DOCUMENT SEGMENT —
○ ○ ○ ○ ○ ○ ○

I'd think that unless you hear it from an artist or engineer themselves, it is difficult to tell. Jimmy Page has no shortage of strange tones in a lot of Zep's material, and the options on his sig LP leads me to believe he actually uses those tones, but unless I were to talk to him (and he remembered accurately) we may never know. I just maintain that those odd combos are out there waiting for people to record them.
 
Re: Unusual Pickup Combos on Albums...

Steve Morse, on his Telecaster, had one of the earliest examples of odd pickup combos I ever saw.
 
Re: Unusual Pickup Combos on Albums...

Good point on Page, a lot of his tones stand out as unconventional to me and there is his wiring to corroborate...

(I also don't like a lot of his guitar sounds.)
 
Re: Unusual Pickup Combos on Albums...

I think the best example would probably be all of Brian May's stuff (both Queen and solo) for sure. He built his own SSS guitar, uses those Burn Tri Sonic pickups, has used all 3 pickups at once, neck+bridge position and whatnot. Each pup has a different on/off switch and there's 3 phase switches that he exploits beyond measure.

The pickup positions and phases for each part of various Queen songs have been documented well.
 
Re: Unusual Pickup Combos on Albums...

I would say the plug in guys and the innovators are about 50/50. The plug in guys are always the ones who use something already found by an earlier innovator

But even something generic like LP + Marshall is an innovation at the heart of it.
 
Re: Unusual Pickup Combos on Albums...

Steve Morse, on his Telecaster, had one of the earliest examples of odd pickup combos I ever saw.

This is true...4 pickups, sort of like his signature Music Man. His sounds are uniquely his, though...and it is hard to get that sound without his technique.

○ ○ ○ ○ ○ ○ ○

DATASET SECTION —
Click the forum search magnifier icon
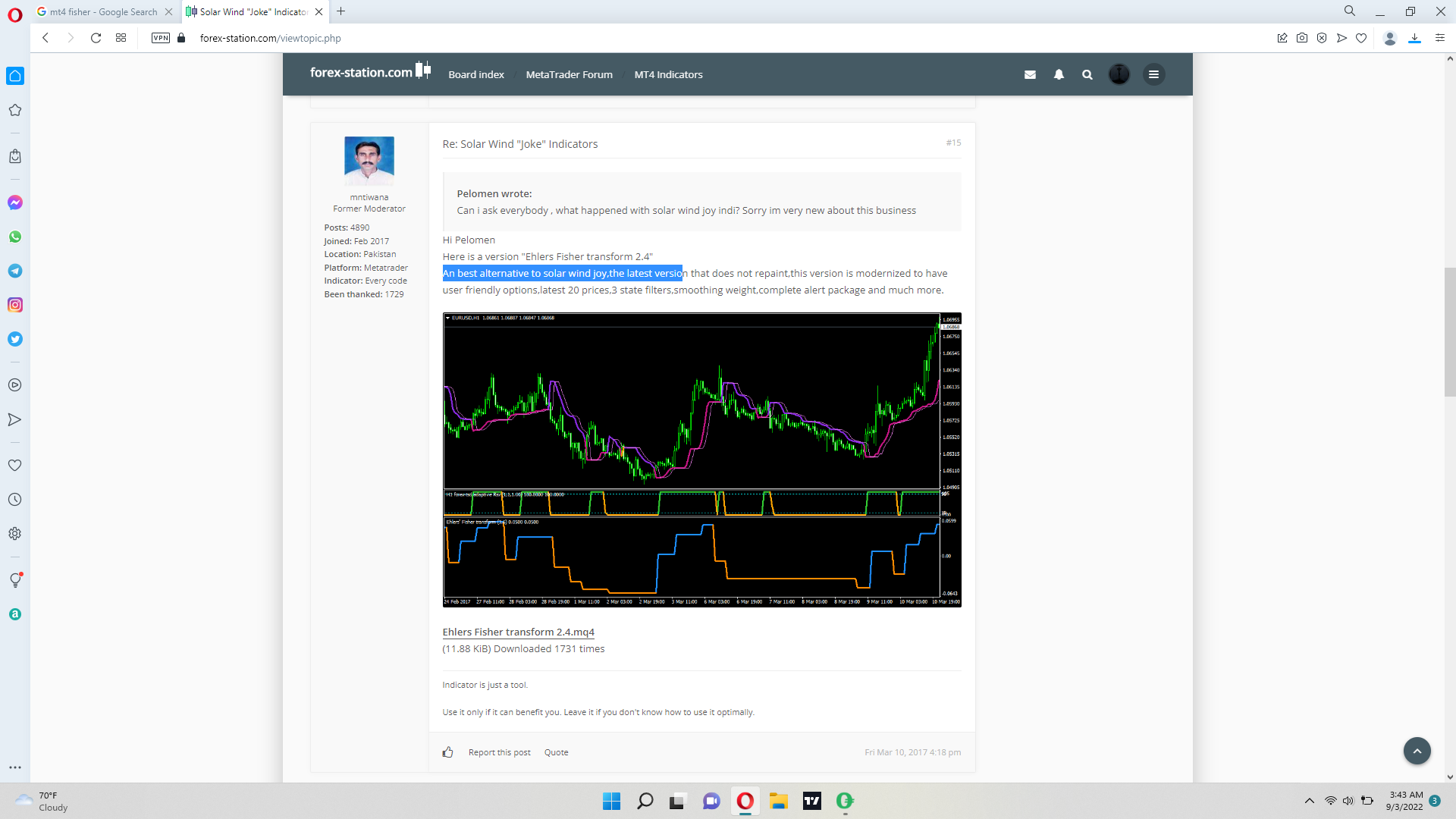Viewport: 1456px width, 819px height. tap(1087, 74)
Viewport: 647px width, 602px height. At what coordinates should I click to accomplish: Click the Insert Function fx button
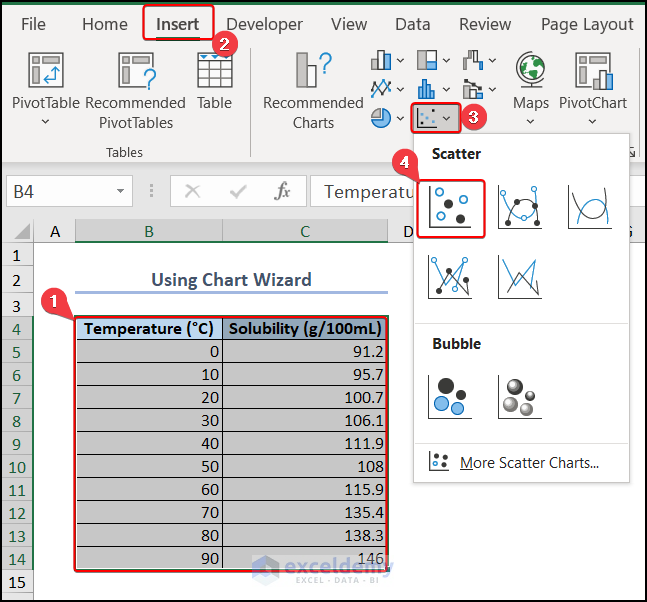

○ ○ ○ ○ ○ ○ ○

TASK DETAILS —
Quote the passage of the guitar forum thread starting at "This is true...4" and ending at "without his technique.". You can ignore the lines above.

CORRECT RESULT —
This is true...4 pickups, sort of like his signature Music Man. His sounds are uniquely his, though...and it is hard to get that sound without his technique.